Glossary {.unnumbered}

Key terms from this workbook, defined in plain English.

Alternative Hypothesis (H₁): The claim that there is a relationship between two variables. This is what you’re hoping to find evidence for. If the p-value is small enough, you reject the null hypothesis in favor of this one.
APA Format: The citation and writing style used by the American Psychological Association. In research methods, it refers specifically to how you report statistical results — e.g., χ²(5) = 23.41, p < .001.
Categorical Variable: A variable whose values are groups or labels, not numbers on a scale. Examples: genre (pop, rock, rap), tone (positive, neutral, negative), mode (major, minor).
Chi-Square Test of Independence: A statistical test that asks: “Are these two categorical variables related, or are the patterns I see just due to chance?” It compares what you observed to what you’d expect if there were no relationship.
Codebook: A document that defines every variable in your study — what it means, how you measure it, and what values it can take. Think of it as the instruction manual for your data.

Items from a data source:

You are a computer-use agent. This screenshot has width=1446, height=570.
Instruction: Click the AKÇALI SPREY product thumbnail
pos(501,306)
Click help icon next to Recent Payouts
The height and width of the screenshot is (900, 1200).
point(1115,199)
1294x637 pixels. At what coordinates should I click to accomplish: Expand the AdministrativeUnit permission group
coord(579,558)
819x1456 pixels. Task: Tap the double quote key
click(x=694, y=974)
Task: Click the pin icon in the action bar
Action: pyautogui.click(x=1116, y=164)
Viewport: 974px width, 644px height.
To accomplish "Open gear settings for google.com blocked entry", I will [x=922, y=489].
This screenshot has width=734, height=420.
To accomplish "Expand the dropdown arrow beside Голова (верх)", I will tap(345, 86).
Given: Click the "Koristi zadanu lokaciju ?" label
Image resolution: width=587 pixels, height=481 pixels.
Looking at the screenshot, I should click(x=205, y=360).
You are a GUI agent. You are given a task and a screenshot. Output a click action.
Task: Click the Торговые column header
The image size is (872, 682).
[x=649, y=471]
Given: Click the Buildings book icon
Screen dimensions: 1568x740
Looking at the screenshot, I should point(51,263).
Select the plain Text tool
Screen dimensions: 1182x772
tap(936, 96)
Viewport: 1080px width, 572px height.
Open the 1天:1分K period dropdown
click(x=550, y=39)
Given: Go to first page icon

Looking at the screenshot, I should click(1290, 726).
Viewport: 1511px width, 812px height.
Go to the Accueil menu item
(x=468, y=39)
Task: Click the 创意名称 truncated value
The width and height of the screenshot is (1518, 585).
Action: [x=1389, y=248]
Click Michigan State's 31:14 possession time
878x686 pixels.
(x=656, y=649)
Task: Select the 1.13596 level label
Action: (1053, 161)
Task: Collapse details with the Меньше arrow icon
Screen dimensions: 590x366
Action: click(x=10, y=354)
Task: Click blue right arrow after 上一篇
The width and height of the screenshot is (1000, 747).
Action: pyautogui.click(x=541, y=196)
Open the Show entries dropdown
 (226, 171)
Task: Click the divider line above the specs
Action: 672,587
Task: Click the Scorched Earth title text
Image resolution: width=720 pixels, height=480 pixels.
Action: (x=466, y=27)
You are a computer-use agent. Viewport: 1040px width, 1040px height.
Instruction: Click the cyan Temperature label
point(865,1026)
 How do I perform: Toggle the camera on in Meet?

* **Questions**
1) In the glossary, what does a chi-square test of independence compare?
2) Continue the glossary of research-methods terms from its last entry.

* **Responses in order**
1) It compares what you observed to what you'd expect if there were no relationship between the two categorical variables.

2)
Coder Drift: The gradual, unconscious change in how you apply coding rules over time. Item 1 and item 100 might get coded differently even though the rules haven’t changed. Anchor examples and decision logs help prevent this.
Contingency Table: A table showing the count for every combination of two categorical variables. Also called a cross-tabulation. It’s the input for a chi-square test.
Continuous Variable: A variable measured on a numeric scale where values can fall anywhere in a range. Examples: energy (0–1), tempo (BPM), word count.
Cramér’s V: A measure of how strongly two categorical variables are associated, ranging from 0 (no association) to 1 (perfect association). Cohen’s benchmarks: .10 = small, .30 = medium, .50 = large.
CSV (Comma-Separated Values): A simple file format where each row is a line of text and columns are separated by commas. Spreadsheet programs and R can both read and write CSV files.
Data Wrangling: The process of importing raw data, finding problems (missing values, duplicates, inconsistent labels), fixing those problems, and saving the result. Also called data cleaning or data munging.
Degrees of Freedom (df): A number that describes the “size” of your statistical test. For a chi-square test on a contingency table, df = (number of rows - 1) × (number of columns - 1).
Effect Size: A measure of how strong a relationship is, separate from whether it’s statistically significant. A relationship can be real but tiny, or real and large. Cramér’s V is one effect size measure.
Factor: R’s data type for categorical variables. A factor stores both the values and their labels (called “levels”). Setting your categorical columns as factors ensures R treats them correctly in charts and tests.
Frequency Table: A table showing how many times each value of a variable appears in the dataset. Usually includes both raw counts and percentages.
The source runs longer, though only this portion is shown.